Since JSDL does not capture inter-job dependencies, to define a workflow I would be using a flow language. My question is: In case of a workflow, with multiple job steps, and data transferring in and out between these steps, what is the natural home for these data staging elements. Is it in the workflow or in the individual JSDL elements. Will the Data Staging elements remain in JSDL and then transfers needed in the workflow be inferred from these JSDLs. Or will the staging be explicitly defined in the flow. Would like to know the group's thoughts on this.

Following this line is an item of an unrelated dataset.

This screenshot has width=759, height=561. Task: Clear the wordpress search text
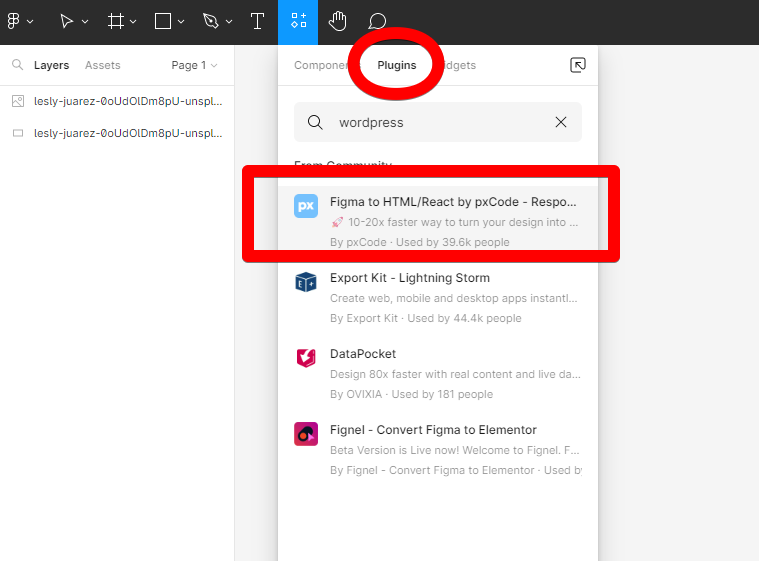561,122
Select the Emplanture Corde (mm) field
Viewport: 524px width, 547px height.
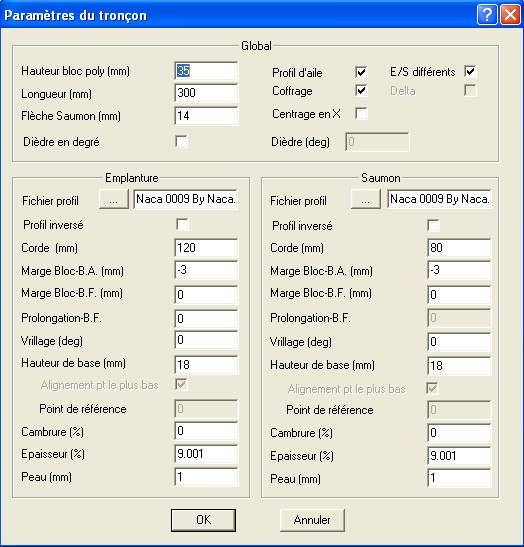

Thanks & Regards, Gargi Gargi B Dasgupta IBM India Research Lab Plot No. 4, Phase II, Block C ISID Institutional Area Vasant Kunj, New Delhi 110070 Email:gdasgupt@in.ibm.com Phone:+91 11 51292192

Gargi B Dasgupta wrote:
My question is: In case of a workflow, with multiple job steps, and data transferring in and out between these steps, what is the natural home for these data staging elements.
Is it in the workflow or in the individual JSDL elements. Will the Data Staging elements remain in JSDL and then transfers needed in the workflow be inferred from these JSDLs. Or will the staging be explicitly defined in the flow.
Excellent question. Ideally, I'd imagine that they'd be in the flow, especially as transfer of a large dataset could take a long time (and considerable resources) in itself. JSDL deliberately doesn't do this, and this is because it doesn't assume the presence of an outer flow language (some use-cases specifically require data transfers in order for even a simple job to run, so they have to be there). If you've got such an outer language, do put the transfers there (though you could also use a JSDL document containing just a DataStaging section to describe the transfers, resulting in the flow language just joining up a bunch of JSDL docs). Donal Fellows.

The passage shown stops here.